Responding to Mistakes: Career Builder or Career Killer?

Everyone makes mistakes! Well almost. One of my mentors once said, “There are two people who never make mistakes … those who are six feet under and those who never do anything”.
Leaders do things! They influence others by mentoring, coaching or motivating them to a desired place; an end result. To move people forward, leaders make decisions. Throughout a career of decision making, leaders will inevitably make mistakes.
Minor mistakes may go relatively unnoticed. However, mistakes that are glaring, costly or damaging will almost always end in confrontation. When confronted about a “big” mistake, a person’s response can either become a career builder or a career killer. The correct response can build character and enhance leadership potential.
3 Correct Responses to Confrontation
1. Do not offer an immediate defense or excuse. Far too many workers have ruined an otherwise redeemable situation by telling their supervisor why the mistake wasn’t “their fault”. At this point, “fault” isn’t the major issue. The supervisor wants to bring clarity and understanding to the thought process that caused the mistake. No one wants a reoccurrence of the mistake.

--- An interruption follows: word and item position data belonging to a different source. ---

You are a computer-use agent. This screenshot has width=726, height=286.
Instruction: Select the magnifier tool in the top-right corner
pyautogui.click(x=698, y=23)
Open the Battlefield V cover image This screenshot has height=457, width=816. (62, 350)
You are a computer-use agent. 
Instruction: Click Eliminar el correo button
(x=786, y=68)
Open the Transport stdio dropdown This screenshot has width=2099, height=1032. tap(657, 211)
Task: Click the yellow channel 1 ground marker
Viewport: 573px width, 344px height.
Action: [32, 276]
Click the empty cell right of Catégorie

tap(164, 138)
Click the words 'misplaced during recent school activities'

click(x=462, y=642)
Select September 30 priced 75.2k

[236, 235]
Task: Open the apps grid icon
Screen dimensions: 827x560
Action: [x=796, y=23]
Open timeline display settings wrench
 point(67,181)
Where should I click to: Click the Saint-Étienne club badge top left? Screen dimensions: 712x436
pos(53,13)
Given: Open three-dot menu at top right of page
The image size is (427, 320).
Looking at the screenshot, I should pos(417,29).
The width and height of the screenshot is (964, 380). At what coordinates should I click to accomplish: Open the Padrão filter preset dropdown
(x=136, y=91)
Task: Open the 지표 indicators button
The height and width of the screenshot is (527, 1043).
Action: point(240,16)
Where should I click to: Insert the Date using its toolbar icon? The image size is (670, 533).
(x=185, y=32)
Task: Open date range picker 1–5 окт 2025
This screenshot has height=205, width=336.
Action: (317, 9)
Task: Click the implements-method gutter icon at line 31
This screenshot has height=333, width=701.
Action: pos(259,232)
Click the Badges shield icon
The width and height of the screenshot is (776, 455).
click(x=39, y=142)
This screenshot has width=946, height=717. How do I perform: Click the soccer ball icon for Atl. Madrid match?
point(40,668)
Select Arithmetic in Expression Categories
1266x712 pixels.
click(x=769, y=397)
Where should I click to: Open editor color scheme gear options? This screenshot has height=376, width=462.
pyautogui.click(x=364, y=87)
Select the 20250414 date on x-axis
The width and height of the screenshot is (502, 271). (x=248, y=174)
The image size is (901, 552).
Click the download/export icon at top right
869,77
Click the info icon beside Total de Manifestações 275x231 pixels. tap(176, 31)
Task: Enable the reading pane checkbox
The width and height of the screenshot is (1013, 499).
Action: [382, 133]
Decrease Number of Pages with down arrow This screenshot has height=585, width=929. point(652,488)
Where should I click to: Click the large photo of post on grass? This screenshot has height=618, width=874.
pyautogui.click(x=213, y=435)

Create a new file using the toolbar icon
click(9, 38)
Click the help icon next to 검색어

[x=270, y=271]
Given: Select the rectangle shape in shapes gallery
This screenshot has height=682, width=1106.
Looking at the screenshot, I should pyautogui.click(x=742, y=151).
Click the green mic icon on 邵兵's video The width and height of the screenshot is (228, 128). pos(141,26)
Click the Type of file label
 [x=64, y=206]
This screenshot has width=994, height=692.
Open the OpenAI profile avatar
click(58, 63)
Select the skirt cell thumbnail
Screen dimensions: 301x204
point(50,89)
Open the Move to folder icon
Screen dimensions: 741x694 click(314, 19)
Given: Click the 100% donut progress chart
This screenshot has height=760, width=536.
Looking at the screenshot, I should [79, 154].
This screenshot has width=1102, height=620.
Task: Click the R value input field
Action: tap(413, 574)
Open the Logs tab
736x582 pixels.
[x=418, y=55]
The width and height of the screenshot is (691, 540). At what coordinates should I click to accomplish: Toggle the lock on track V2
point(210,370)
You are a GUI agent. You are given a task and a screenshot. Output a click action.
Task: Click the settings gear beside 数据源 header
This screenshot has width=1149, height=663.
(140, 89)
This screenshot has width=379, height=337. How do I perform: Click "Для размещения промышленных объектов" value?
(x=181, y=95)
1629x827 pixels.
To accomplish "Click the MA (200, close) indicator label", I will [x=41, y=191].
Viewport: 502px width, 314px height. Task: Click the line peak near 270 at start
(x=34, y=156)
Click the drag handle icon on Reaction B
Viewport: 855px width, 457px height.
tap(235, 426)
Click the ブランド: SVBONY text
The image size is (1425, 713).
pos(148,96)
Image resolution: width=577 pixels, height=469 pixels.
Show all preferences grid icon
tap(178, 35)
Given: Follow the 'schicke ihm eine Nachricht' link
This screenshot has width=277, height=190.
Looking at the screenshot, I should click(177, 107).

2. Do not respond by pointing out perceived mistakes made by the decision maker. If you want to learn and grow as a leader, indeed keep your job, don’t go tit for tat with your supervisor. Sure they make mistakes, they are human. This is not a moment to “one up” your boss. This is a moment to listen and develop the skill of listening. Listening to and understanding others is a valuable trait of good leaders.

3. Do not allow pride and ego get the better of you. The old expression “take your licking” is applicable in this scenario. Some believe that humility is an essential character trait of an effective leader. Others are watching to see if you “hear” and “heed” your supervisor’s correction and instruction. If you do, you may have a greater opportunity to influence and guide them. If you “blow it” by not responding well, your influence/leadership may be irrevocably damaged and you may never know if you could have effectively directed those around you.

Remember, others are watching you. People know character when they see it. When they see you exercise humility, restraint and good judgment, people see your true character. Demonstrating good character makes a positive impression. After all, isn’t “impressing” people the first step toward influence/leadership?